INVESTIGADORES
ELGART Jorge Federico
congresos y reuniones científicas
Título:
Cost and effectiveness of educational strategies for the control and treatment of type 2 diabetes (DMT2) and cardiovascular risk factors (CVRF)
Autor/es:
CAPORALE J; PFIRTER G; ELGART J; GONZALEZ L; RUCCI E; LAPERTOSA S; VILLAGRA M; GAGLIARDINO JJ
Reunión:
Congreso; 15th Annual International Meeting ISPOR; 2010
Institución organizadora:
ISPOR
Resumen:
OBJECTIVES: To estimate and compare costs and effectiveness of different educational interventions at PRODIACOR study. METHODS: PRODIACOR is a prospective study (three years), randomized controlled trial, which aims to improve the quality of care for people with type 2 diabetes, optimizing the use of resources and prevent complications, thus reducing morbidity and socioeconomic cost. Includes 4 groups (control, educated patients, doctors educated and educated patients and physicians) of 9 physicians and 117 patients each.
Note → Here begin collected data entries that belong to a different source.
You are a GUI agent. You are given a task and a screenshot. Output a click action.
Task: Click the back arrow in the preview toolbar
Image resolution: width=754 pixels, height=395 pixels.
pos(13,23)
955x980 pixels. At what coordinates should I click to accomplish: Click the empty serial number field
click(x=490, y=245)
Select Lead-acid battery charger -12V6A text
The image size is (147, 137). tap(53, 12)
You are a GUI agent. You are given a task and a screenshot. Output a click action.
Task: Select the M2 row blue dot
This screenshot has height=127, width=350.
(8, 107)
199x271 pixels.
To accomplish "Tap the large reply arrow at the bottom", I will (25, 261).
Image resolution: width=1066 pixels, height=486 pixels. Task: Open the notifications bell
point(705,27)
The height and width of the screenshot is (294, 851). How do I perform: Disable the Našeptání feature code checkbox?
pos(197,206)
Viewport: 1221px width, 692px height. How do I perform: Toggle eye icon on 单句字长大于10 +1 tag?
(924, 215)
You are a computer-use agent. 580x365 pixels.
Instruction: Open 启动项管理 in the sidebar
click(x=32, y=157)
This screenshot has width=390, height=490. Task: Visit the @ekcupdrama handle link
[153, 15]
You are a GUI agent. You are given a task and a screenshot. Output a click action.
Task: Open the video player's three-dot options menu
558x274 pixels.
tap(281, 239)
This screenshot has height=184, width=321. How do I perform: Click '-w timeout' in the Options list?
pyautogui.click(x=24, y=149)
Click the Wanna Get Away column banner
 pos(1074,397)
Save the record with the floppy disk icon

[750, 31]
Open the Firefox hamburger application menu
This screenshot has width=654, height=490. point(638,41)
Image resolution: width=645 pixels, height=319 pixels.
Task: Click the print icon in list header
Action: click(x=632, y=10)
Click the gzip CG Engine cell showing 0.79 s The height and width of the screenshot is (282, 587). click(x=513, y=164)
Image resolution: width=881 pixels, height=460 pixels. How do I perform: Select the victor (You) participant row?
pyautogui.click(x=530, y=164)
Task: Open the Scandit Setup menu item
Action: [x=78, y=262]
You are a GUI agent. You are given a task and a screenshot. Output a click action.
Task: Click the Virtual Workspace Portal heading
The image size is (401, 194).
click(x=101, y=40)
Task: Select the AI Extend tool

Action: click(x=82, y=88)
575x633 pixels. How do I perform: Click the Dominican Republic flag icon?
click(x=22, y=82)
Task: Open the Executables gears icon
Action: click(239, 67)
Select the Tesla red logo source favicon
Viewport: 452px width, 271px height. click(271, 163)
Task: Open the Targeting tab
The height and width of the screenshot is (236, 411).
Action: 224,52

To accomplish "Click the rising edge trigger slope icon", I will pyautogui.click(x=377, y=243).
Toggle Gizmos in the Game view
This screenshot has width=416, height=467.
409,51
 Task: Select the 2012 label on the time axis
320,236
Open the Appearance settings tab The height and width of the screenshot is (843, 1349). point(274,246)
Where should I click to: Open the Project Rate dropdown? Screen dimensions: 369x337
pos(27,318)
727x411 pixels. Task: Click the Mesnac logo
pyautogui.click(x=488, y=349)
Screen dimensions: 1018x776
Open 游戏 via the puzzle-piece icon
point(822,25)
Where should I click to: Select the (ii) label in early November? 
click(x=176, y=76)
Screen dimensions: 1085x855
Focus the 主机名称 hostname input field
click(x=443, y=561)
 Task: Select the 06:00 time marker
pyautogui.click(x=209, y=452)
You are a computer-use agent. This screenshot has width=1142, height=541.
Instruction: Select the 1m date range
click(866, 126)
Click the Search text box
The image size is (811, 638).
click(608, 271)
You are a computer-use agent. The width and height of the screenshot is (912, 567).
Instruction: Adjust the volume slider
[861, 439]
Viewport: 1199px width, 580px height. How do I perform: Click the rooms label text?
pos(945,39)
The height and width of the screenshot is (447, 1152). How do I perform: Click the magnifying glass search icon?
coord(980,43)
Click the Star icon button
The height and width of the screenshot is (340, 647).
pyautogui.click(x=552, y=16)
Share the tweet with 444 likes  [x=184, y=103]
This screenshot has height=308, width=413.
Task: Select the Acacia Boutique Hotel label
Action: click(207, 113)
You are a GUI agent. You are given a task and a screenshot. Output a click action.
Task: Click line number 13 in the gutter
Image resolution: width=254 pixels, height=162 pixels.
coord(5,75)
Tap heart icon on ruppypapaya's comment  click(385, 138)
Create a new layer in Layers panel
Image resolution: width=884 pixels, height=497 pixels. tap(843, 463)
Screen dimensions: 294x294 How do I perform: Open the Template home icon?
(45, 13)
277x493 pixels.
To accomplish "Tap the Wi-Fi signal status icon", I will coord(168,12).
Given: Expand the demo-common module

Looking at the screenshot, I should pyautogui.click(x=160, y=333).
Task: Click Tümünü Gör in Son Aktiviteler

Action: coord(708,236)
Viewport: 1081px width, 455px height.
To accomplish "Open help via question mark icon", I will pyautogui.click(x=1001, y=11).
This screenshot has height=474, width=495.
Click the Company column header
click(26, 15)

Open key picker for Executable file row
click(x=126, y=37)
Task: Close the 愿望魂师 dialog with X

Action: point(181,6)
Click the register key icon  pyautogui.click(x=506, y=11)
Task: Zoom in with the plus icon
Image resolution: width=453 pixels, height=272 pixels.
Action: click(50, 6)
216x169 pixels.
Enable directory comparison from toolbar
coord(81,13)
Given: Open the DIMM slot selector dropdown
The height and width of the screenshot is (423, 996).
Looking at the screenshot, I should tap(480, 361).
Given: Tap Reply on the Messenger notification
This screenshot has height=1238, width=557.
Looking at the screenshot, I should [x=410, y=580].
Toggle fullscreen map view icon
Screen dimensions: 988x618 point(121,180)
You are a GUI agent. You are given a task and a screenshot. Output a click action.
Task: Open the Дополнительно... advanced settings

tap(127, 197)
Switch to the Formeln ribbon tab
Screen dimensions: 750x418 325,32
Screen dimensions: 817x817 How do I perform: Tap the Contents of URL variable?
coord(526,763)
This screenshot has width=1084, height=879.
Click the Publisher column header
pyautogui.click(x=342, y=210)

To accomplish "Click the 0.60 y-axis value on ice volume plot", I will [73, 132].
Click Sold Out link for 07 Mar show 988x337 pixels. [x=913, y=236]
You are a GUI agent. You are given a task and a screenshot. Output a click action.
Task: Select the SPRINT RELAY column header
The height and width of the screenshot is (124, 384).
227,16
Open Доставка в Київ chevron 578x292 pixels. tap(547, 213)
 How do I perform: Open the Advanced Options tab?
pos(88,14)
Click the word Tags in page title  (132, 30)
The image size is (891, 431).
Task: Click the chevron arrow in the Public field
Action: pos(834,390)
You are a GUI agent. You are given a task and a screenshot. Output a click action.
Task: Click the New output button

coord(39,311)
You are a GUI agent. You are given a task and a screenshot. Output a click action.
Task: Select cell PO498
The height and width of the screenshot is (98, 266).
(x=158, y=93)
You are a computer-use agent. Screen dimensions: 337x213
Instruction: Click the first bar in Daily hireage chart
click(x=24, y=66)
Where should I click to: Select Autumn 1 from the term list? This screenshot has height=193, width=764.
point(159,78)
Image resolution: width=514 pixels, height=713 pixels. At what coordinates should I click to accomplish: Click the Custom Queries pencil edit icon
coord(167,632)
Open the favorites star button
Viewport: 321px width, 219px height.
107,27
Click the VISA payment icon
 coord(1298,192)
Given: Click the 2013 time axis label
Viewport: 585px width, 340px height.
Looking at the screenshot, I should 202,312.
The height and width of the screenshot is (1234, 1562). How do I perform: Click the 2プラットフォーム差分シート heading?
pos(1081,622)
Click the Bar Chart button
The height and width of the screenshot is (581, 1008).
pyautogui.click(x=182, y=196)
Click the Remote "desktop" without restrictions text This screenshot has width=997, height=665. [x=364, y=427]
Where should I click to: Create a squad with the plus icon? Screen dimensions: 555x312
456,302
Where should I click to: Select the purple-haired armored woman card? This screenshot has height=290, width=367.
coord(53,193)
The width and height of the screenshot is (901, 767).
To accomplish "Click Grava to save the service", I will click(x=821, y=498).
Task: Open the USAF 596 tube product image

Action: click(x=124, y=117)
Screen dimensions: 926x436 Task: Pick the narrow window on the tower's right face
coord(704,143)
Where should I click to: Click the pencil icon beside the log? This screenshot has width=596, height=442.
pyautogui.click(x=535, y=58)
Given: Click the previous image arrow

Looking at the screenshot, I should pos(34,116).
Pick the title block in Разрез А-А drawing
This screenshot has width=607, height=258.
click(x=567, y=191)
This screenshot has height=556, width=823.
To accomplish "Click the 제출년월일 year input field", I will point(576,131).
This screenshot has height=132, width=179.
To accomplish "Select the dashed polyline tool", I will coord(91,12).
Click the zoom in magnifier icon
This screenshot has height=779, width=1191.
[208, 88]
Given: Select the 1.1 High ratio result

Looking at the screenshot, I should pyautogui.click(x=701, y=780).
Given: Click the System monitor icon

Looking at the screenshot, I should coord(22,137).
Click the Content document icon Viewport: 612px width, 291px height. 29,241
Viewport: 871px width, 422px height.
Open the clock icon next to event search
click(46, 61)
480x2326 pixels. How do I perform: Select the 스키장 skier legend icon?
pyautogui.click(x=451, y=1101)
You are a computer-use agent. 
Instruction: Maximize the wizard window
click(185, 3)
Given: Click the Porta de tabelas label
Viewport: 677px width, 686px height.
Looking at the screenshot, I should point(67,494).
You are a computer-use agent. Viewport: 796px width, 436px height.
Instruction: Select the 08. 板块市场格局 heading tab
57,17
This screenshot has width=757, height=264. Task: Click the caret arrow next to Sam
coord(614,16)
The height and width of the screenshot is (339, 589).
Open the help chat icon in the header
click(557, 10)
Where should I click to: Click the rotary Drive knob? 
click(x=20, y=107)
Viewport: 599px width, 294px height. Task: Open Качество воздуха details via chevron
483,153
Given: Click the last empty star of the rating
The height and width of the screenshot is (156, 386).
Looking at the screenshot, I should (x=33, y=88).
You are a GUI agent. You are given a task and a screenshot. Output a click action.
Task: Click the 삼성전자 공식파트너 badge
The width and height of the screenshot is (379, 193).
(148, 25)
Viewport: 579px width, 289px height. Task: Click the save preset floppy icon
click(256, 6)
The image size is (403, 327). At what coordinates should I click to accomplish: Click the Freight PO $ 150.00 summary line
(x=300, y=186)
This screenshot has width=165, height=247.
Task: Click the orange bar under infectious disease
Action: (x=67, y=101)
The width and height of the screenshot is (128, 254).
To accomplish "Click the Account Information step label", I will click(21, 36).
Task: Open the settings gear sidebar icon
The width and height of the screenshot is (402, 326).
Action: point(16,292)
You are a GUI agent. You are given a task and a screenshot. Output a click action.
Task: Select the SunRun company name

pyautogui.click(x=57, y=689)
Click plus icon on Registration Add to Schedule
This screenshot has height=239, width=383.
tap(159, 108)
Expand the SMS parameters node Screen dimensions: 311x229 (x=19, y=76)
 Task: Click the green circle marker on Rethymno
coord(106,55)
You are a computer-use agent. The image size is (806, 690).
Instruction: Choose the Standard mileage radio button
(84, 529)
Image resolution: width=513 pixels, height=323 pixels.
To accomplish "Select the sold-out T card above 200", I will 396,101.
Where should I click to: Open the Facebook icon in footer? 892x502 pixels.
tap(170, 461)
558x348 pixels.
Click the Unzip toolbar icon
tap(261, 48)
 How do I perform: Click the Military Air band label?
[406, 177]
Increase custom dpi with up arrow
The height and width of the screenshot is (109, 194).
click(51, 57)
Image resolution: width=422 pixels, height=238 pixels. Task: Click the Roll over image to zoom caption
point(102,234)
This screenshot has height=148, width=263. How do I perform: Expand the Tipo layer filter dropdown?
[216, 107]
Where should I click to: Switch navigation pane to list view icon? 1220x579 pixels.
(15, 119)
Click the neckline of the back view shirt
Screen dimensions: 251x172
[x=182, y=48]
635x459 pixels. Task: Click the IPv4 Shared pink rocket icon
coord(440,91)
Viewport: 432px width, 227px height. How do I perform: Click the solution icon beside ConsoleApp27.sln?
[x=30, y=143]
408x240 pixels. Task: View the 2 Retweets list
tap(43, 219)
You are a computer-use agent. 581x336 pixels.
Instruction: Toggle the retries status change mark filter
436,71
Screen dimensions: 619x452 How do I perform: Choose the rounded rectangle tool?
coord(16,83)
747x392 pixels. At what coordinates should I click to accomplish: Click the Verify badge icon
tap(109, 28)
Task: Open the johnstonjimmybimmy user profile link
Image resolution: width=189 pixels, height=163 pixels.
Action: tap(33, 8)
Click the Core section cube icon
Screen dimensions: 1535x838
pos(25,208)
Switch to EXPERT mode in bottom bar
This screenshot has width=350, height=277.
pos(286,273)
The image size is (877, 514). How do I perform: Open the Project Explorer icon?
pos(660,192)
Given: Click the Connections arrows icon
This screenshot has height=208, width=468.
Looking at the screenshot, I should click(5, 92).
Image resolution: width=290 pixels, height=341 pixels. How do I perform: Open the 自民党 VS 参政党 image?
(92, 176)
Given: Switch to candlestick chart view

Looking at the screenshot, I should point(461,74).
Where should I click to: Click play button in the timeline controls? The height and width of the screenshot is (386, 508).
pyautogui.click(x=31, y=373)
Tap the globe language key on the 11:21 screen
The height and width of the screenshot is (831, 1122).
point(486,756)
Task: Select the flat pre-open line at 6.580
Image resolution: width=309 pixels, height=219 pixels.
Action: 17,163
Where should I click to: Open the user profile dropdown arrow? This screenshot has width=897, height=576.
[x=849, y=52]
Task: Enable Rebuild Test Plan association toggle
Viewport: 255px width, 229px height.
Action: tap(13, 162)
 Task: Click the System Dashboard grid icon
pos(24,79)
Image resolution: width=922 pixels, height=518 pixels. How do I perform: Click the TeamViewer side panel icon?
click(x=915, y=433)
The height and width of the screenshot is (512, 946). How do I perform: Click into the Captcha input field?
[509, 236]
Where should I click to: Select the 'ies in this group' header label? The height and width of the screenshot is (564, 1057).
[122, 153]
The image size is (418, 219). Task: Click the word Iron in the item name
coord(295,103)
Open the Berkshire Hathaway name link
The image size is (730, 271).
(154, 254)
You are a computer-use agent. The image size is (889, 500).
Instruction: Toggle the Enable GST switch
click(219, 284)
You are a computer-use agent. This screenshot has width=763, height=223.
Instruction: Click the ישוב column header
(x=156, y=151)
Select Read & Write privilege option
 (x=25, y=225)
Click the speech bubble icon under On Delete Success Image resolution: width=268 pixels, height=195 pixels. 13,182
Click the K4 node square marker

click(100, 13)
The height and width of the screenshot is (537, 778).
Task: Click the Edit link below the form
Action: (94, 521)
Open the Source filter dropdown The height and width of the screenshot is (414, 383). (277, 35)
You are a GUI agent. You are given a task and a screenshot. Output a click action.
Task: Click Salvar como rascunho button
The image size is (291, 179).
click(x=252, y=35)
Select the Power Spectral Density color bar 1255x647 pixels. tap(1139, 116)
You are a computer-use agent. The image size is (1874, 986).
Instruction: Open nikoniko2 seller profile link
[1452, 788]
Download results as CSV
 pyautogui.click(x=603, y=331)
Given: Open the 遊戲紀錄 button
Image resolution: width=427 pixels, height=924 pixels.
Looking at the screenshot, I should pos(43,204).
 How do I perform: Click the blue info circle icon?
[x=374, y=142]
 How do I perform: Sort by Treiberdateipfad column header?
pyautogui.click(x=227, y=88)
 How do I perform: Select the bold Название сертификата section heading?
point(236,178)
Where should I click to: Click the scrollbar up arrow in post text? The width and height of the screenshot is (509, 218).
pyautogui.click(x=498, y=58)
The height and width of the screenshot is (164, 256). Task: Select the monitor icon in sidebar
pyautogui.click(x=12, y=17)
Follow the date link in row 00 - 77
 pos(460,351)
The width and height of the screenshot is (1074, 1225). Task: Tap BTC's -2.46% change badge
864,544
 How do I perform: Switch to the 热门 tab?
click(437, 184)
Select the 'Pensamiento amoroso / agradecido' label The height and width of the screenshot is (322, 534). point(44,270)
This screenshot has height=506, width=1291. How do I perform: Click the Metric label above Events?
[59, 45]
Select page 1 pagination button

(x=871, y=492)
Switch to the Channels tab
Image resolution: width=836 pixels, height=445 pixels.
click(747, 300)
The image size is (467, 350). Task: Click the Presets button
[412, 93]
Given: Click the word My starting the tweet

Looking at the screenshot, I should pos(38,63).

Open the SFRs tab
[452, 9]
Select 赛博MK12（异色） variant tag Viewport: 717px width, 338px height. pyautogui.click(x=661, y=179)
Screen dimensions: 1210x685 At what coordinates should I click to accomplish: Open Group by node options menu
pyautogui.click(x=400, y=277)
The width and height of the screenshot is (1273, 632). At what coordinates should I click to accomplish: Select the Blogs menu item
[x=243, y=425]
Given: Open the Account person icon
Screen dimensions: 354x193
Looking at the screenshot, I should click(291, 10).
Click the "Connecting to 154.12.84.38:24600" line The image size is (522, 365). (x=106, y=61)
Clinical and metabolic changes were recorded in an ad-hoc form (annually and semiannually). Costs and utilization rates for drugs, consultations and practices were obtained from the administrative dataset of the coverage institutions involved. The intervention was approved by independent ethics committee. We performed a descriptive and inferential statistical analysis, verifying differences in means and proportions using t test, ANOVA and Chi square. RESULTS: Clinical and metabolic: although there was improvement of several registered indicators no significant differences in the percentage of patients at goal between groups were found. Cost: in the period before the intervention the total average expenditure for each patient was AR$ 1,848 (66% drugs, 26% practices and 8% consultations). No significant differences between all the intervention groups were found. After the first year all groups significantly increased total average expenditure (Group 1: 259%; Group 2: 39%, Group 3: 59%, Group 4: 61%). The costs then progressively decreased in all groups and at the third year the total average expenditure was AR $1551 (72% drug, 26% practices and 2% consultations). Group 3 had the lowest average total expenditure (AR$ 925), followed by Group 4 (AR$ 1264), Group 1 (AR$ 1881) and Group 2 (AR$ 2133). CONCLUSIONS: Although preliminary, these results suggest that educational interventions improve clinical indicators and reduce direct medical costs associated with diabetes with a satisfactory cost-effectiveness.